All the way back in 2009, the newly inaugurated president Obama granted his very first TV interview to the al-Arabiya network.

Speaking to veteran journalist Hisham Melhem, the new president said: “My job to the Muslim world is to communicate that the Americans are not your enemy.” As anti-American riots burn from Benghazi to Islamabad, that hope looks distinctly “Mission Unaccomplished.”

In the immediate aftermath of the killing of the U.S. ambassador to Libya, the Obama administration insisted that the Sept. 11, 2012 attacks on the U.S. embassy in Cairo and the U.S. consulate in Benghazi were spontaneous responses to a YouTube video clip mocking the Prophet Muhammad. That claim, never very plausible, has by now nearly completely unraveled. (See Eli Lake’s report Friday in the Daily Beast for the latest debunking.)

The attacks look elaborately planned and timed for the 9/11 anniversary. The raising of the black al-Qaeda flag over the walls of the Cairo embassy was a challenge and a defiance — and a brutal repudiation of the hopes expressed in Obama’s own speech in Cairo, delivered three summers ago:

“I have come here to seek a new beginning between the United States and Muslims around the world; one based upon mutual interest and mutual respect; and one based upon the truth that America and Islam are not exclusive, and need not be in competition.”

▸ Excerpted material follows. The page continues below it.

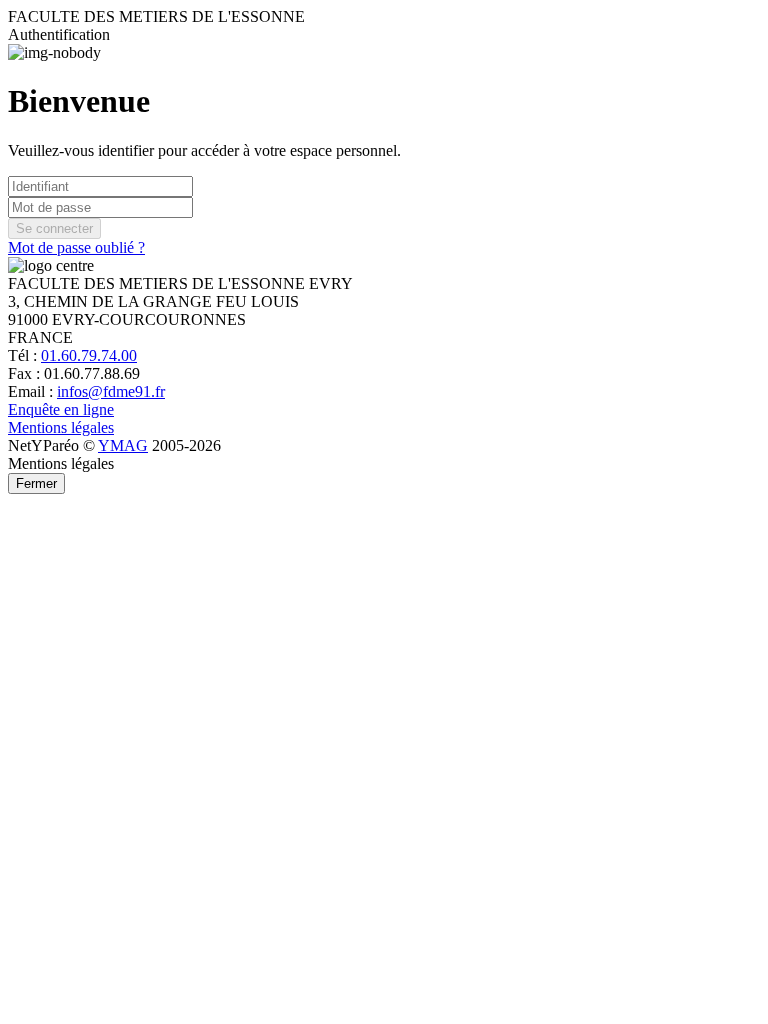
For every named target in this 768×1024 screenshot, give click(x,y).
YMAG (123, 445)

That new beginning has not arrived. President Obama can claim important national security successes: the killing of Osama bin Laden and much of what remained of the al-Qaeda leadership in Pakistan. But the level of anti-American grievance Obama observed and deplored in 2008-2009 has not abated. If anything, the situation in important Muslim-majority countries like Pakistan and Egypt seems even more dangerous today than when Barack Obama took office. This is not to blame Obama for making things worse. It is to recall to mind the unrealism of his promise to make things better.

That promise was based on a series of assumptions that have one by one been falsified: That the Palestinian issue was the driving cause of Muslim anti-Americanism — and that he could resolve Palestinian grievances by pressing Israel to make concessions; that the anger was somehow caused by President Bush and that it could be alleviated by reversing Bush policies; and — finally — that his own personality and name could somehow reassure Muslims in and of itself.

“I am a Christian, but my father came from a Kenyan family that includes generations of Muslims. As a boy, I spent several years in Indonesia and heard the call of the azaan at the break of dawn and the fall of dusk. As a young man, I worked in Chicago communities where many found dignity and peace in their Muslim faith.”

These words played a variation on the theme that launched Barack Obama’s domestic career. At home, his personal story as the son of a mother from Kansas and a father from Kenya symbolized hopes of overcoming America’s racial divides. Might his personal story as an American-Christian descended from East African Muslims achieve a similar resonance abroad?

Now we have the answer, delivered by rocket launchers. No.

Again, this is not to blame Obama. He didn’t make the anti-Americanism, and he faces few easy answers in responding to that anti-Americanism. But it does suggest that greater humility might have been in order back in 2008-2009. And it suggests that the problems faced in the Muslim world today go way deeper than suggested by the glib answer, it’s all about Israel — or all about Bush. The anger goes back way further and lies way deeper. And it probably won’t be allayed by anything much that the United States or Israel or the larger Western world can do. It will be allayed by changes inside the Muslim world — changes that remove the incentives for local power-seekers to agitate mobs with stories about offenses against Islam; changes that reduce the receptiveness of ordinary people to the demagoguery of local power-seekers. Economic development, the advance of education, the rise of forms of Islam that are less political and more spiritual — these are the forces that will bring change. They’ll be slow. And they are bigger than any one man, no matter how unusual his life story; how eloquent his tongue; or how grand his self-image.